Stan Lee. Człowiek-Marvel – recenzja książki Boba Batchelora
Stanley Lieber stał się legendą za życia. Przez dziesięciolecia ciężko pracował i wraz ze współpracownikami tworzył komiksy w Marvel Comics, którymi zachwycały się kolejne pokolenia fanów. Z czasem historie o superbohaterach zaadaptowała na swoje potrzeby telewizja, a następnie przemysł filmowy, co sprawiło, że Spider-Mana, Fantastyczną Czwórkę, Thora czy Irona Mana znają chyba wszyscy. Tym samym Stanley Lieber, a raczej Stan Lee, stał się Człowiekiem-Marvel. I o tym jest właśnie książka Boba Batchelora.
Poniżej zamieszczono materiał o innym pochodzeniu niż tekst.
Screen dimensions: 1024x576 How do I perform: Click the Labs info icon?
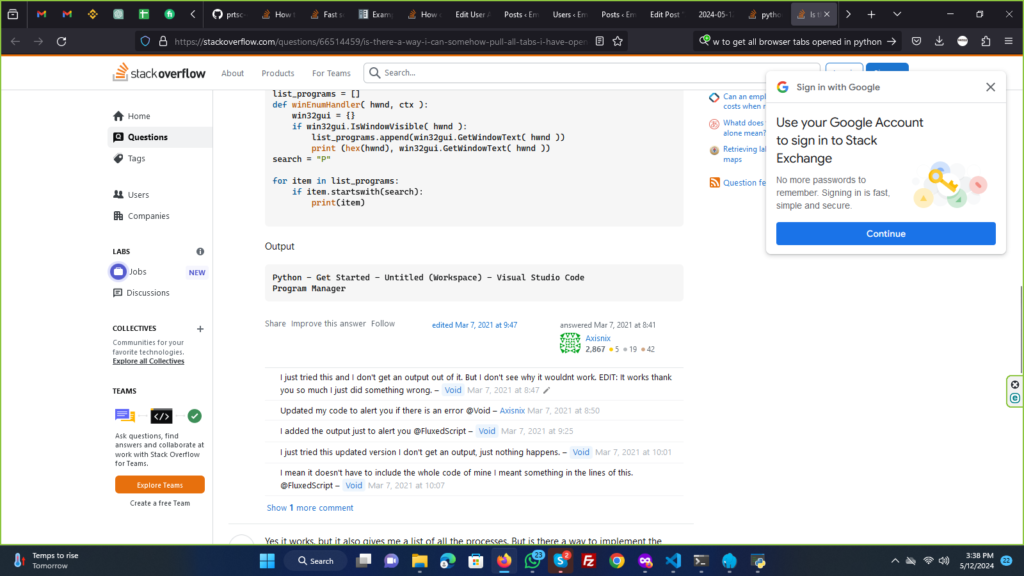click(x=200, y=252)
Stan Lee – bohater, ikona, scenarzysta, pisarz i wizjoner. To tylko kilka z licznych określeń, jakie padają pod jego adresem. Bob Batchelor napisał książkę, gdy jeszcze żył Stan Lee, i mam wrażenie, że chciał poprzez swoje działo nie tyle przybliżyć czytelnikom jego losy, lecz nakreślić obraz człowieka, który zmienił branżę komiksową, stał się legendą za życia i medialną gwiazdą znaną na całym świecie.